Le Premier Ministre haïtien, Joseph Jouthe, affirme que les fonctionnaires responsables de l'introduction de noms de criminels sur la liste des graciés devront payer pour leur faute. Lorsqu'il y a erreur les fonctionnaires doivent assumer leurs responsabilités, a soutenu M. Jouthe. Il dit envisager des cas de démission ou de révocation suite à l'enquête sue le scandale de la grâce présidentielle.

Dans ce dossier le Premier Ministre déclare être sur la même longueur d'onde que l'Office du Protecteur du Citoyen. (OPC).
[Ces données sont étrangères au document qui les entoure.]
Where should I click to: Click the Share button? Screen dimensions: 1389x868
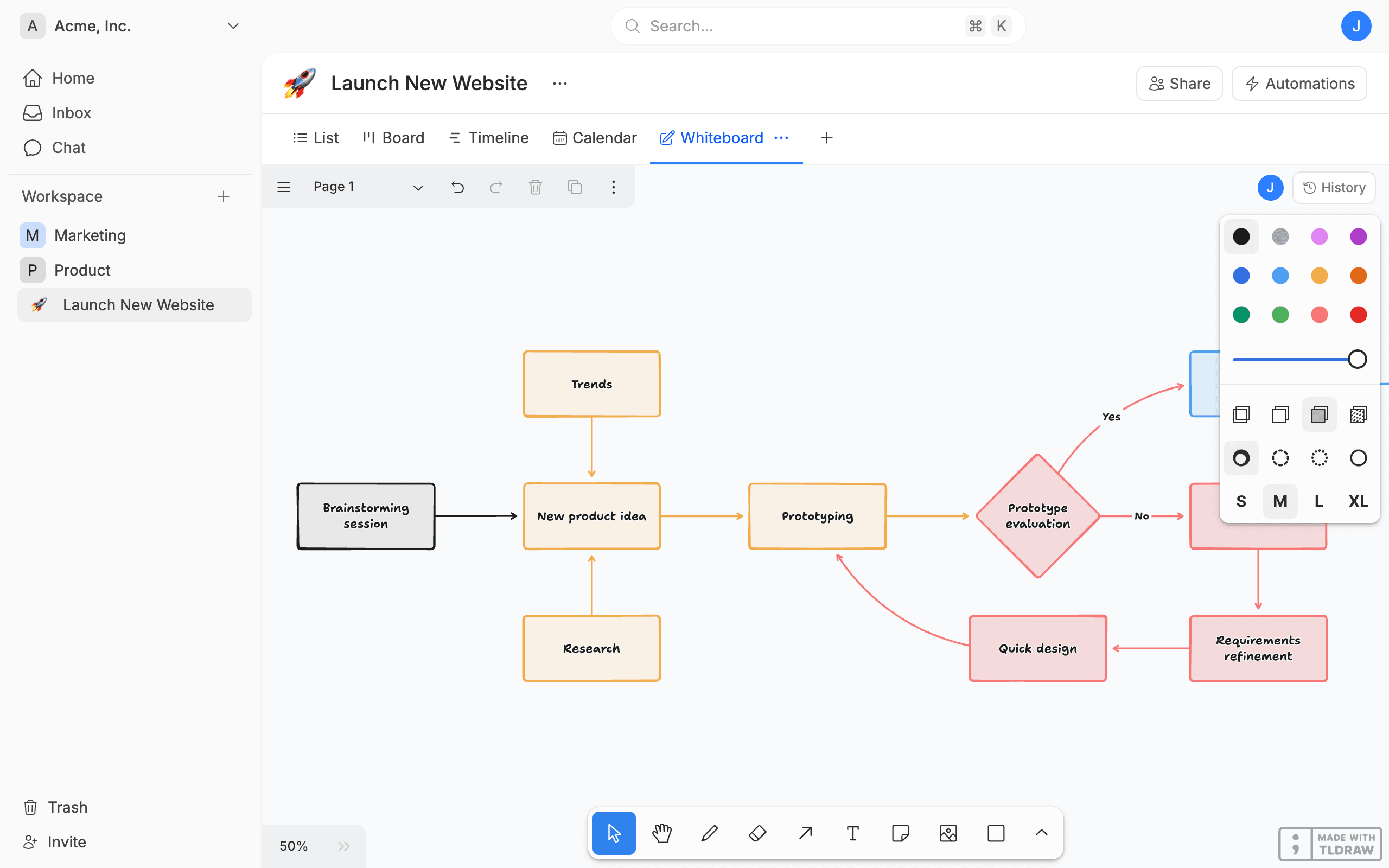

L'affaire, qui oppose ouvertement le ministre de la justice et le Protecteur du Citoyen, a été débattue lors d'une séance de travail ce vendredi 2 juillet 2020 entre le Premier Ministre et le Protecteur.

M. Jouthe s'est evertué à faire état des bonnes relations entre le gouvernement et l'OPC. Il a révélé que l'edifice logeant l'institution a été acheté par l'état. Le gouvernement a consenti des sacrifices pour cela, explique t-il.

De son coté le Protecteur a fait valoir qu'il s'agit d'une rencontre fonctionnelle entre une institution indépendante et le gouvernement.